This post is the 1st part of the series “Ylang: Universal Language for eBPF+, Stap+, GDB, and More.” See also Part 2, Part 3, and Part 4.

Y or Ylang is a universal dynamic tracing language that targets various dynamic tracing frameworks and toolchains. We provide it as part of the OpenResty XRay platform developed by OpenResty Inc.

What is Dynamic Tracing

Dynamic tracing is a set of technologies that can analyze, troubleshoot, and profile live software systems in a safe, real-time, postmortem, efficient, and non-invasive way.

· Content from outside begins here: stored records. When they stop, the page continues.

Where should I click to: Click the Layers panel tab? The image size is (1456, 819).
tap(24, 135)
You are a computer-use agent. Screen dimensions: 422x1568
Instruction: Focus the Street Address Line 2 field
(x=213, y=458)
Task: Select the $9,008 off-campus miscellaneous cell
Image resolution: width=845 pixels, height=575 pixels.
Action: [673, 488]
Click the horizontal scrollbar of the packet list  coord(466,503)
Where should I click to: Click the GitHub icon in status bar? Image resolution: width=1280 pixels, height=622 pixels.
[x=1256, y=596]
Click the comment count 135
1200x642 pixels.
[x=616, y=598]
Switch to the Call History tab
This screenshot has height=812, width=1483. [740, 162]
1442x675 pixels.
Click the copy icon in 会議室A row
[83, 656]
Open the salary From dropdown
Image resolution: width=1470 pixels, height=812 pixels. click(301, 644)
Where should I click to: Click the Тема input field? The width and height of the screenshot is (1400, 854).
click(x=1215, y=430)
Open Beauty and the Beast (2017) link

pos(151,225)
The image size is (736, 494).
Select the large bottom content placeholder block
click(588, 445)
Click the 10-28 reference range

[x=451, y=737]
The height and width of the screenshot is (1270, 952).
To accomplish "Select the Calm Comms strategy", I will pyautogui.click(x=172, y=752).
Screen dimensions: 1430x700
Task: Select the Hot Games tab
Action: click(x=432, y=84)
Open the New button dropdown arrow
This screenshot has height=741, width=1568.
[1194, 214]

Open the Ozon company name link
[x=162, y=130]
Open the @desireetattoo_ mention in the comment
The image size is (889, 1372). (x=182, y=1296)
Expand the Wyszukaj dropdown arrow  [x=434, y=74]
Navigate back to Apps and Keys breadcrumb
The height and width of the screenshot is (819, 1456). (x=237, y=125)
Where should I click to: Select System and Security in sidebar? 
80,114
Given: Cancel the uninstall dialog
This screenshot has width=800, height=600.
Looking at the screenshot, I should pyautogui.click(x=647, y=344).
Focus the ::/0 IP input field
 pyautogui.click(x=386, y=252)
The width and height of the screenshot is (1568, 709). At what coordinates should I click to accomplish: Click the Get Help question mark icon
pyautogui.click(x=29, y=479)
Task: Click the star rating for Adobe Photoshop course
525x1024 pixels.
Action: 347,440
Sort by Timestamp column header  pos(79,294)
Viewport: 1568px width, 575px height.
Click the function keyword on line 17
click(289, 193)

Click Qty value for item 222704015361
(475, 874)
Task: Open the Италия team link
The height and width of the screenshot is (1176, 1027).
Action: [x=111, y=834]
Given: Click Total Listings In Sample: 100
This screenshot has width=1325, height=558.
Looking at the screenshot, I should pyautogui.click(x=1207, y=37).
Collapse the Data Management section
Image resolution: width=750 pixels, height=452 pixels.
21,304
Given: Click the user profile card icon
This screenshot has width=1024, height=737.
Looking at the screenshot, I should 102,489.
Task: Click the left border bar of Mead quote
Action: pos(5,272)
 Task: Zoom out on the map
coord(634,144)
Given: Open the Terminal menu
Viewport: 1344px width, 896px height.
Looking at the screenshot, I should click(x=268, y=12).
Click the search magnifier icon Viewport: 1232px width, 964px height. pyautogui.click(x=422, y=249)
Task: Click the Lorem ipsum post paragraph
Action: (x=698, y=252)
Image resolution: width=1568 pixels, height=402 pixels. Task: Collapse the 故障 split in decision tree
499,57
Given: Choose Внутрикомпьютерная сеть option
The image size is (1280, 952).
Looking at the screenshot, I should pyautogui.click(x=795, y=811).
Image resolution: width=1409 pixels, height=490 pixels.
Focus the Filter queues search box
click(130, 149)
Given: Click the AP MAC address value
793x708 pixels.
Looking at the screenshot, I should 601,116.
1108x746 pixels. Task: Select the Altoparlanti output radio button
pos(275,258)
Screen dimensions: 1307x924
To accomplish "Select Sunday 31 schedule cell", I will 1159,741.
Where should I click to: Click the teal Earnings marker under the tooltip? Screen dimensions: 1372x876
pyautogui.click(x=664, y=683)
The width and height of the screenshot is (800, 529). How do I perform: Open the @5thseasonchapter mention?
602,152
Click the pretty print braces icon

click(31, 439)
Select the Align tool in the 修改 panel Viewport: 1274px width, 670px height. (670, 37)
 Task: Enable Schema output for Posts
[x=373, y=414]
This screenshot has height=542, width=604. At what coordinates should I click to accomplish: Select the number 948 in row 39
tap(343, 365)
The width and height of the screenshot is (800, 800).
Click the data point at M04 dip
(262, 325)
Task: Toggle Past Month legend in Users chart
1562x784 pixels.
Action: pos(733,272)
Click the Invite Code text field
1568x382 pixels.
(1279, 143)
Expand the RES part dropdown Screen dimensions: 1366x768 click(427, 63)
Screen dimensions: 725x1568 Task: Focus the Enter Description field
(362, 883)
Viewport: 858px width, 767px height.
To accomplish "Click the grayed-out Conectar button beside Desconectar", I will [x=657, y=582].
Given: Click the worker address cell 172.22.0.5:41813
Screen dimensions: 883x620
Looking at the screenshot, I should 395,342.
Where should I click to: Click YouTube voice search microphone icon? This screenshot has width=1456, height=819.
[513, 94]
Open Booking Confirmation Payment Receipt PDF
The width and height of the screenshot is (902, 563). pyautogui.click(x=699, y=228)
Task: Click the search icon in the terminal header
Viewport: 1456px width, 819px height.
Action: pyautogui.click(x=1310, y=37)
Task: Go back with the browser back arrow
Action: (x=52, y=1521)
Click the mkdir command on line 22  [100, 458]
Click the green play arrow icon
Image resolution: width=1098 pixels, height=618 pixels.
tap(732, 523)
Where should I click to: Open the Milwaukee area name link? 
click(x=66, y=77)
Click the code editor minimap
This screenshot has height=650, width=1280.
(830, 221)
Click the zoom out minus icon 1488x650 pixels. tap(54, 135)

Many APM-like technologies claim to be non-invasive, but they still require collaborations from the target processes and applications. For example, they may require loading special modules and libraries, injecting new code into the target processes, or requiring them to emit data via API calls or log files.

I used to write a series of articles on dynamic tracing in general. It is titled “The Wonderland of Dynamic Tracing.” You’re welcome to check it out.

Why the “Y” Name

You may wonder why the language is called Y. It was a name given by Matthew Prince, the CEO of Cloudflare when I was still working there. He said it is the first letter of my first name, Yichun, and more importantly, it dubs the word “why,” where dynamic tracing languages often aim to answer complex questions starting with the word “why.” At that time, Ylang was still a very vague idea. After I founded OpenResty Inc. years later, I chose to keep the name, and I’d thank Matthew for It.

Getting Started

The Hello World Example

Let’s do the classic “hello world” example for the Y language:

$ run-y -e '_probe _oneshot { printf("Hello, world!\n"); }'
Start tracing...
Hello, world!

The run-y utility is from OpenResty XRay’s packages.

Here the _probe keyword defines a new probe handler for the special probe-point _oneshot, triggered when the analyzer starts up. And when the _oneshot probe completes execution, the analyzer quits immediately. The printf() function is just like the standard C counterpart.

Specifying Target Processes

The special _oneshot probe is a great way to experiment with the Y language features. We will see more examples later in this series. We usually use other kinds of probes for real-world analyzers like function probes, system call probes, process scheduler probes, CPU profiler probes, and many more. In those cases, we can specify an already running target process via its PID, as in

# assuming the target process has the PID 5786
run-y -p 5786 my-tool.y

Or we can specify a process group ID (PGID), as in

# assuming the target process group has the same group ID, 14927
run-y -p -14927 my-tool.y

If a live process with a PID equals the specified process group ID, our toolchain will automatically get the real process group ID from that process. It is convenient to specify the Nginx master process to trace the whole Nginx process group where the master process’s PID is not the same as the process group ID (when the daemon mode is enabled).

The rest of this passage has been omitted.